第4話 新しい住処
あれ、お風呂でもないのに今日はみんな服を脱いで裸になっているぞ。ああ、そうか。今日は暑いから、村に流れてる川で水浴びするんだね。家の中の温かい水浴びもいいけど、たまには冷たい水も気持ちいいものね。
この川は前まで毒が流れていて変な色してたけど、今は澄んだキレイな水が流れている。いつでも水浴びができて楽になったよ。
川の中でバシャバシャしてると、この村に住んでる小さな子供も川に入ってきた。最近はこんな子供ともよく遊ぶようになった。最初ボクを怖がってたみたいだけど、ユヅキと一緒に子供達と遊ぶうちに仲良くなっていった。
翼を広げて、水を掛け合って遊んでいると岸からいい匂いがしてきたぞ。
ボク達のご飯を作ってくれている。こうやって外でみんなと食べる食事も美味しいものだね。
今度の住処はいい所だ。シャウラ村と言うらしいけど、周りは深い緑の森に囲まれていて、生まれ故郷にも似ているし、ボクは気に入っている。魔獣が多くて大変なんだけど、何よりユヅキ達が毎日楽しそうだもの。
ここなら空を飛び回って鳴いても攻撃してこない。道をチョコチョコ歩いていたら、この村に住んでいる人が頭を下げて挨拶してくれる。
子供達はボクにベタベタ触って来るけど、小さな子供だからね。少しぐらいは我慢してあげないと。
いつものように村の周りを飛んでいると、カリンが東の林の向こうに消えていった。その先には森が広がっているだけで何も無いはずなんだけど……。
上から見ていると森の木を切り倒しているようだった。下に降りてみようかな。
「何だ、キイエか。驚かさないでよ」
「なにしてるの?」と聞いたけど、ボクの言葉は通じない。カリンの肩に乗って様子を見ていると、風の魔法を使って目の前の木を左右に倒していた。ここにまっすぐな道を作っているみたいだ。
「こっちなのよ。こっちからお魚の臭いがするの」
ビシッとカリンが指差す。何を言っているのか分からないけど、前にやっていた魔法勝負をするつもりなのかな。
「ボクも、魔法は上達してるんだよ」
炎のブレスを回転させながら一直線に吐き出す。炎は広がらずブレスの勢いで木が吹き飛ぶ。ほらね、真っ直ぐな道ができた。
「キイエもなかなかやるわね。今度は私の番よ」
そうやってカリンと交互に魔法で木をなぎ倒しながら、先へ先へと進んで行く。
森の奥から魔獣がこっちを見てるけど、大きな音に驚いているのか近寄って来ないみたいだ。

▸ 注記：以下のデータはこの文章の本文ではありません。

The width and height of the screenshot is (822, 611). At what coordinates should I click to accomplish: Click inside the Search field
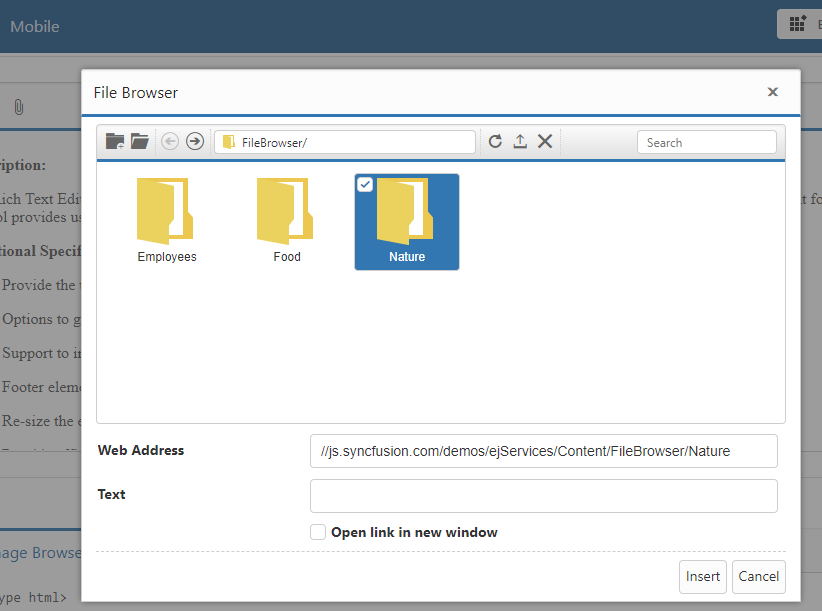(x=706, y=142)
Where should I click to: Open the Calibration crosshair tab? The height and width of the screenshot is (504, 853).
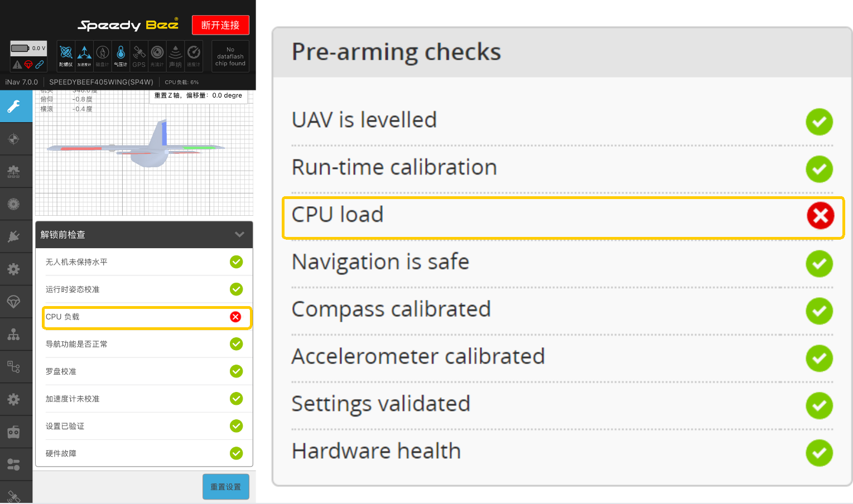[15, 139]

近づくとカリンの魔法で黒焦げになってしまうのが分かっているのかな。
「今日はこれくらいでいいわ。キイエ、帰りましょうか」
そう言ってカリンはすごいスピードで村に向かう。もう日も傾いてきたし、急いで村に帰るみたいだ。
ユヅキ達はいつもゆっくりと歩いているけど、時々すごいスピードで走る。カリンが一番速くて、ボクも力を入れて飛ばないと追いつけない。
2日後、またカリンがいない。きっとあそこだ。ボクは林の東、森の一本道へと飛んでいく。
「来たわね、キイエ。でもこの事は誰にも言っちゃダメなんだからね」
今日もカリンが指差すその方向に向かってブレスを吐く。
「あれ、この匂いは……」
そうだ、これは美味しいイカのいる海の香りだ。そうか、カリンはここに来たかったんだね。ボクを肩に乗せたまま港町に入って、美味しそうな匂いのする家が並ぶ場所へと向かった。
「久しぶりの港町ね。やっぱこういう所にもたまに来ないと」
あれ、あっちからいい臭いがするぞ。
「生のイカが売っているわね。キイエはこれ好きでしょう。買ってあげるわ」
カリンがイカを3匹くれた。うん、うん。今日のカリンは優しいな。
「あんたはここで待ってなさい。私もちょっと魚料理を食べてくるわね」
カリンはウキウキしながら、どこかに行ってしまった。ここで待つような仕草をしてたから、ボクはゆっくりとイカを食べながら待つことにしよう。
帰りカリンが迷わないように、一緒に帰ってあげないとね。
その後何日かして、今度はカリンとユヅキが木の椅子に座ったまま、すごいスピードで東の森の一本道を走っていった。ユヅキはいつもすごい道具を作る。人族ってやっぱりすごいや。
今日ボクはお留守番で、アイシャ達を守る。夕方には、カリンとユヅキが帰って来て、お土産のイカをもらった。これは港町のおばさんが浜で作っていたイカだ~。
これも、なかなか美味しいよ。ユヅキ~、ありがとう~。